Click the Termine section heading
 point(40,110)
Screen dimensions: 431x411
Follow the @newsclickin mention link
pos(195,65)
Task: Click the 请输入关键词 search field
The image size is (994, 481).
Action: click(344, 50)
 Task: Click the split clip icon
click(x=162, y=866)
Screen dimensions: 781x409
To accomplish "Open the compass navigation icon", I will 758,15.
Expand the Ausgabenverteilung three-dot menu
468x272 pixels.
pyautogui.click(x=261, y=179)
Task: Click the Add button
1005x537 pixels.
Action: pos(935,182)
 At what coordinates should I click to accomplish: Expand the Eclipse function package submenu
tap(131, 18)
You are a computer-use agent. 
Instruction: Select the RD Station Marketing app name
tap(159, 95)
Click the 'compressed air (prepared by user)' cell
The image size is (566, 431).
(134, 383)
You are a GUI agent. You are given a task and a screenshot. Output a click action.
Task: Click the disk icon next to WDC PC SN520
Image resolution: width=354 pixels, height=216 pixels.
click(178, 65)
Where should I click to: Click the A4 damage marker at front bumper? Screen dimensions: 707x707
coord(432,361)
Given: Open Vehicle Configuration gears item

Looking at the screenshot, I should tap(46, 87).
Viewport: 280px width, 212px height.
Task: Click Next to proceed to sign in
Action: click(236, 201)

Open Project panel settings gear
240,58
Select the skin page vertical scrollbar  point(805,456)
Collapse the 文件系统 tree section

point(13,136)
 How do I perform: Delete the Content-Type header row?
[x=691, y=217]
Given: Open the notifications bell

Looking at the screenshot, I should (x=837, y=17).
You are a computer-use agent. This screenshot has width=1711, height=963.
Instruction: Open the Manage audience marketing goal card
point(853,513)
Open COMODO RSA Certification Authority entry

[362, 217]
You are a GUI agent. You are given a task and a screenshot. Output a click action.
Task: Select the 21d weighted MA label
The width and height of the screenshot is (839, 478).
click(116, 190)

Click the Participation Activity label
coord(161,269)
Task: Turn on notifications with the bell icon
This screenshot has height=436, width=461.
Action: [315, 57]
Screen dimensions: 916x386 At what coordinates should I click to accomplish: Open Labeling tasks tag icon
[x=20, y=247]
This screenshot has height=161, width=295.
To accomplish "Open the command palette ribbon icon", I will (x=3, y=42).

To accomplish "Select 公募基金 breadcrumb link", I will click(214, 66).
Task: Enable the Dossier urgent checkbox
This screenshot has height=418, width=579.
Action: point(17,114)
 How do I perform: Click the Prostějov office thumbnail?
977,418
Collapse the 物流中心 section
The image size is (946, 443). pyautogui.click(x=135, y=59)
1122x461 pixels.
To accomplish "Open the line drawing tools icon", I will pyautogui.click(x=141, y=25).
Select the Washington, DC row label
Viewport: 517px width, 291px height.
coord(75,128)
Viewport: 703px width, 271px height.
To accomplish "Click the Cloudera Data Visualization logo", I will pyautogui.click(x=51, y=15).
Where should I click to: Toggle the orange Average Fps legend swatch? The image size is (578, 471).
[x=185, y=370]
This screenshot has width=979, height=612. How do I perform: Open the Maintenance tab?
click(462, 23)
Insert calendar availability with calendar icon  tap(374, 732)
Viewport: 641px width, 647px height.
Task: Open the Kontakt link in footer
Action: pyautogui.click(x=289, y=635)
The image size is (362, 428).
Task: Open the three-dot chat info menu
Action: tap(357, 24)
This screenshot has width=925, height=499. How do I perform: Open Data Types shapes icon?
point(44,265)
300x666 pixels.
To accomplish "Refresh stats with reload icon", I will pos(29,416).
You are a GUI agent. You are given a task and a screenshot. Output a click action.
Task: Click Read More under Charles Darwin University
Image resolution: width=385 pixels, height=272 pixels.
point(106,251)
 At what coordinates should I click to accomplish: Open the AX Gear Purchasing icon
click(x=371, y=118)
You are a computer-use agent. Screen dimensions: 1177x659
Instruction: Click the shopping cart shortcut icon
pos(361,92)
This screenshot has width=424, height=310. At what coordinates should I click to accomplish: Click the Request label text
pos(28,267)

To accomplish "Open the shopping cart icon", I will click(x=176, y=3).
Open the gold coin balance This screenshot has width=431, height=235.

**********

§ **What you will do**
Reproduce only the lines above spanning from the line containing "Click the Participation Activity label" through the line containing "1122x461 pixels.", word for word.

§ **Solution to this problem**
Click the Participation Activity label
coord(161,269)
Task: Turn on notifications with the bell icon
This screenshot has height=436, width=461.
Action: [315, 57]
Screen dimensions: 916x386 At what coordinates should I click to accomplish: Open Labeling tasks tag icon
[x=20, y=247]
This screenshot has height=161, width=295.
To accomplish "Open the command palette ribbon icon", I will (x=3, y=42).

To accomplish "Select 公募基金 breadcrumb link", I will click(214, 66).
Task: Enable the Dossier urgent checkbox
This screenshot has height=418, width=579.
Action: point(17,114)
 How do I perform: Click the Prostějov office thumbnail?
977,418
Collapse the 物流中心 section
The image size is (946, 443). pyautogui.click(x=135, y=59)
1122x461 pixels.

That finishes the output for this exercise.